Understanding Capital Gains and Losses
Do you know anything about capital gains and losses? If not, you should learn about them as soon as possible because they can have an impact on your tax return as well as your overall financial situation.
A capital asset is basically anything that you own/use for personal or investment purposes. This can include stocks, bonds, home furnishings, and the home itself. When you sell a capital asset, the difference between your “basis” (usually the amount you paid for it) and what you sell it for is called a capital gain or loss.
If you sell an asset for more than your basis, you have a capital gain.

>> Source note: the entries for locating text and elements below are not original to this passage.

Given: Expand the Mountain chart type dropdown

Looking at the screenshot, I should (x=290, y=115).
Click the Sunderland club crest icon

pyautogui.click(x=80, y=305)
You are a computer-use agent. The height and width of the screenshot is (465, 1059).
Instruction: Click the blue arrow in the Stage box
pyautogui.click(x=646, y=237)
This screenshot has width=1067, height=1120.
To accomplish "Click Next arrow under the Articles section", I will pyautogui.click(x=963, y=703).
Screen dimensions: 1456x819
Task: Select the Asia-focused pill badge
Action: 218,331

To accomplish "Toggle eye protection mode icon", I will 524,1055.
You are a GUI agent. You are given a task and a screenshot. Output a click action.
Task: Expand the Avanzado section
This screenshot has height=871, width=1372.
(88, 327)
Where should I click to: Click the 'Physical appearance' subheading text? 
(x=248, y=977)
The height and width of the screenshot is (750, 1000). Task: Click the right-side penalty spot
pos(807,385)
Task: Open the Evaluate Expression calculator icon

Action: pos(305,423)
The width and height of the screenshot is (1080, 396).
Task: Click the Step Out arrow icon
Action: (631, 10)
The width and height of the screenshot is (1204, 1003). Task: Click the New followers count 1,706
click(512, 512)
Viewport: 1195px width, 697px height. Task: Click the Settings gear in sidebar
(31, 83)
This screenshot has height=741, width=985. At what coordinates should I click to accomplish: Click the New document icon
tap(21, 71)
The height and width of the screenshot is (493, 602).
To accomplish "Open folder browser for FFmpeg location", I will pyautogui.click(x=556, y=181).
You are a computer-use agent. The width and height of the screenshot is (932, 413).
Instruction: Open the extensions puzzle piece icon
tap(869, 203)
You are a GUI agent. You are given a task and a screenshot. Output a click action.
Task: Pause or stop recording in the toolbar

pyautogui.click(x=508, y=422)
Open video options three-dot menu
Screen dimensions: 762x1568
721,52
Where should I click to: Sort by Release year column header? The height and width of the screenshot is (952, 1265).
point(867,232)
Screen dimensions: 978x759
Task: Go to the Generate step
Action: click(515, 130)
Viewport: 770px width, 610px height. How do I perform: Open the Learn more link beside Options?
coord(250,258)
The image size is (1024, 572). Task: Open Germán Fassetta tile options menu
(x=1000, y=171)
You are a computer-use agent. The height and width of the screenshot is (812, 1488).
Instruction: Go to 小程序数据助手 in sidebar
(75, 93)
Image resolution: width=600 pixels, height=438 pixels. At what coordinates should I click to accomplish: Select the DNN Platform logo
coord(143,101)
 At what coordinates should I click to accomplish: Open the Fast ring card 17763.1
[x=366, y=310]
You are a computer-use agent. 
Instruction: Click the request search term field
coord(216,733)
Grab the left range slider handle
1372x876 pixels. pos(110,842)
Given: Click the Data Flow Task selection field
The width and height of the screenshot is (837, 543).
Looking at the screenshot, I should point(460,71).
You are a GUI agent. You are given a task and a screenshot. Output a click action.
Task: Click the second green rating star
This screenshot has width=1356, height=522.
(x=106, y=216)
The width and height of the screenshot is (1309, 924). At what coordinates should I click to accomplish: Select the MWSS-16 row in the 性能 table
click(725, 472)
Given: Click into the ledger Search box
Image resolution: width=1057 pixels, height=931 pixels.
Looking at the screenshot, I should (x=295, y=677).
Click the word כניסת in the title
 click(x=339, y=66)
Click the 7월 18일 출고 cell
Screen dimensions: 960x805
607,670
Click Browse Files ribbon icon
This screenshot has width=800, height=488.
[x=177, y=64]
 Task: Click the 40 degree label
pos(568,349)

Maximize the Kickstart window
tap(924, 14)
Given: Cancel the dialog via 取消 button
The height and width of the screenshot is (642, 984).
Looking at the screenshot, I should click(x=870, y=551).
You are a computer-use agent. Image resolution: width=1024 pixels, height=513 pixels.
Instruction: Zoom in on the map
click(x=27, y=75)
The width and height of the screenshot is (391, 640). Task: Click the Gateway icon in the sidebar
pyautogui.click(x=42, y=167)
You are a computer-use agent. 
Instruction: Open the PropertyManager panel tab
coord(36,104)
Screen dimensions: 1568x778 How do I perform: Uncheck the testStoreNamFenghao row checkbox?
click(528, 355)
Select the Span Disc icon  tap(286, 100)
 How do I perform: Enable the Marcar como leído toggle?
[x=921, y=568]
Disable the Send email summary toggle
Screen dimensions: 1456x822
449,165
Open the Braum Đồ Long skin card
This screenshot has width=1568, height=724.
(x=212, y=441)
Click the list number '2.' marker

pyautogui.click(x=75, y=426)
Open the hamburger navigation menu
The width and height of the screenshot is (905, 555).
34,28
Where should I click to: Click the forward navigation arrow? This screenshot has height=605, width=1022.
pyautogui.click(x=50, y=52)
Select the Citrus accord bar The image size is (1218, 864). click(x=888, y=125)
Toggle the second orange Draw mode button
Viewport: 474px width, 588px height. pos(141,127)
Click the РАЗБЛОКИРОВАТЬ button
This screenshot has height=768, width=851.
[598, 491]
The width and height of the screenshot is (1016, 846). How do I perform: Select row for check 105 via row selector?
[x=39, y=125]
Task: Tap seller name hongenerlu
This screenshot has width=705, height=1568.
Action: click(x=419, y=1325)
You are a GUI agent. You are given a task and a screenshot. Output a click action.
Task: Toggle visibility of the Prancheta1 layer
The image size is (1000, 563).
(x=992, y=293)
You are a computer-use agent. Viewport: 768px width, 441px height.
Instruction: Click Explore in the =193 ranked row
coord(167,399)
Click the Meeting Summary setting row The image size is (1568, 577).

Conversely, if you sell an asset for less than your basis, you have a capital loss.
Here are several facts that you should know about capital gains and losses, as well as capital gains tax:
• Capital gains are either short-term or long-term, depending on how long you hold the asset before selling it. If you hold it for more than one year, it is considered a long-term capital gain or loss. If you hold it for a year or less, it is a short-term capital gain or loss.
• If your long-term capital gains for the year are greater than your capital losses (including short-term and long-term losses), then you have a “net capital gain.”
• Net capital gains are subject to tax. However, the rates for capital gains tax are generally lower than the tax rates for other types of income (e.g., individual or corporate income). The amount of your capital gains tax depends on your tax bracket and whether the asset is short-term or long-term.
• Short-term capital gains are taxed at your regular income tax rate. The maximum capital gains tax rate for long-term capital gains is 15% for most taxpayers (for 2009). Particular types of long-term capital gains are taxed at 25% to 28%. Some lower-income individuals may even qualify for a 0% capital gains tax rate on their net capital gains.
• Net capital losses can be claimed for a tax deduction. If you have more capital losses than gains, you can deduct the difference on your tax return to reduce your taxable income. There is a $3,000 annual deductible limit for taxpayers who are married filing jointly and a $1,500 annual limit if you file separately.
• Capital losses can be deducted on investment property, but not property that is for personal use.
• Net capital losses may be carried over. If your total net capital loss is more than the limit described above, you may “carry over” the excess amount to the following year (as if it was acquired in that next year). This is a benefit that many taxpayers are unaware of.
• All capital gains and deductible capital losses must be reported to the IRS using Tax Form 1040, Schedule D (Capital Gains and Losses). The information reported on Schedule D must also be recorded on Line 13 of Tax Form 1040.
There are tax advantages to capital gains and losses. For example, you do not pay capital gains tax on capital gains until your asset is sold. And while a capital loss is not necessarily a good thing, it can be deducted on your tax return.
The information above should help you understand the basic features of capital gains and losses, and how they affect can affect your capital gains tax situation.